Em uma escola ocupada e gerida pelos estudantes, prestigiei uma apresentação de teatro cujo mote era a rebelião dos trabalhadores cansados da opressão dos patrões. Vi amigos dos estudantes promovendo oficinas de estêncil, comunicação alternativa, cartazes, capoeira, música, sarau de poesia e etc. Vi pais e mães ao lado dos filhos e filhas, juntos, e não era nenhuma reunião protocolar de pais e mestres e sim a participação tão desejada da comunidade na vida escolar. Vi professores e professoras dialogando em profunda comunhão, chamando os estudantes pelo primeiro nome e sendo chamados pelo primeiro nome, aprendendo juntos a conviver fraternalmente como sempre desejamos.
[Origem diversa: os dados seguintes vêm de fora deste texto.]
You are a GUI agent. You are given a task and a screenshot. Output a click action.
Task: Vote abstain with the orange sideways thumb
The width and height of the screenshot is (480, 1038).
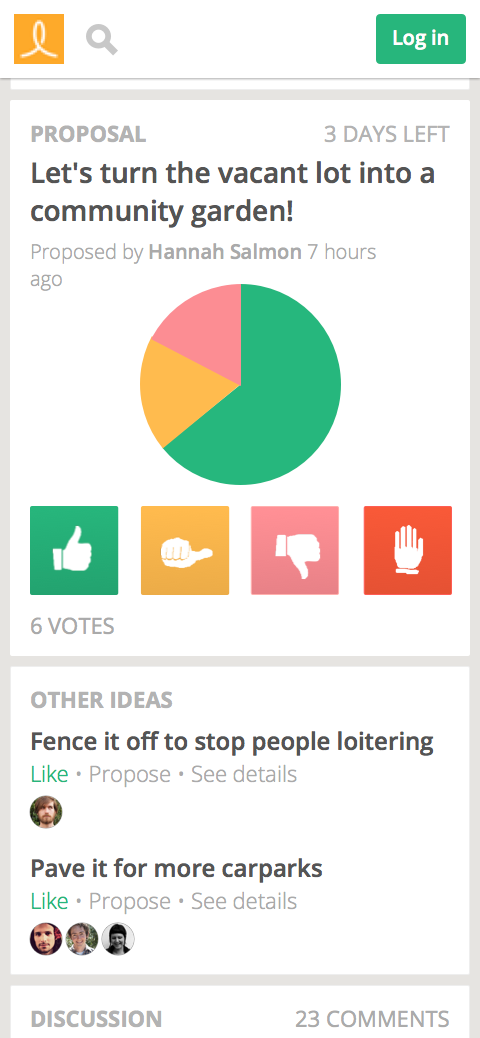click(185, 550)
Vi pessoas doando livros, mantimentos, produtos de limpeza e etc., como demonstração de apoio aos estudantes. Vi pessoas dispostas a dialogar com os estudantes sobre consenso, organização, feminismo, negritude, LGBT, direitos humanos, educação popular e etc. Vi pessoas disposta a ajudar de qualquer forma, a ouvir o que os estudantes têm a dizer e simplesmente estar ali, solidarizando-se. E numa das escolas ocupadas, vi no pátio, bem ao fundo e no alto, o teu retrato mais bonito, como se estivesse olhando a e por todos nós, testemunhando o movimento da história e feliz por estar presente. Posso imaginar o senhor sentado ali, junto com os estudantes, muito a vontade entre a tua gente, trocando histórias com eles como se estivesse ao pé de uma mangueira. 

A cegueira e a surdez política dos mandatários de plantão da Secretaria de Estado da Educação enchem os brutos de orgulho muito mais do que bom senso. É espantoso como um aparato tão poderoso da educação pode ser manipulado por mandatários inescrupulosos e belicosos que, sem nenhuma vergonha, declaram “guerra” ao bem mais precioso da educação que é os estudantes, sujeitos da educação, sem os quais a Secretaria de Estado da Educação não passa de uma ostra moribunda, ensimesmada, destinada a prisão ao próprio casco. O Estado declarou “guerra” aos estudantes por estes recolocarem na ordem do dia a educação pública. Na ausência de dialogo, o Estado responde declarando a mais bestial “guerra” suja!

Amigo, Paulo. Os estudantes estão tomando as ruas da Cidade para buscar dialogo com cidadão e cidadãs ainda penetráveis pela sensibilidade necessária que nos irmana a todos. As polícias agem como os mais ferozes, sedentos e bestializados cães raivosos a serviço dos poderosos. Contra a imposição da desorganização escolar, os estudantes respondem com a afirmação de que “não tem arrego”!

Como o senhor bem disse, “é preciso ir além da passividade com uma postura rebelde e criticamente transformadora do mundo”. Estes estudantes ainda pouco o conhecem, mas o senhor ficará feliz quando o conhecê-los.

Estes estudantes estão escrevendo os novos rumos da educação pública, nem eles, nem a sala de aula, nem as escolas hoje ocupadas serão as mesmas. Como o senhor, eu também estou feliz por testemunhar a vitalidade da história, que não está determinada, mas que ainda está por se fazer. 

Abraço do amigo de sempre,

Ruivo Lopes

P.S.: permita-me, pelo profundo respeito e admiração, que eu o chame nesta carta carinhosamente de “senhor”.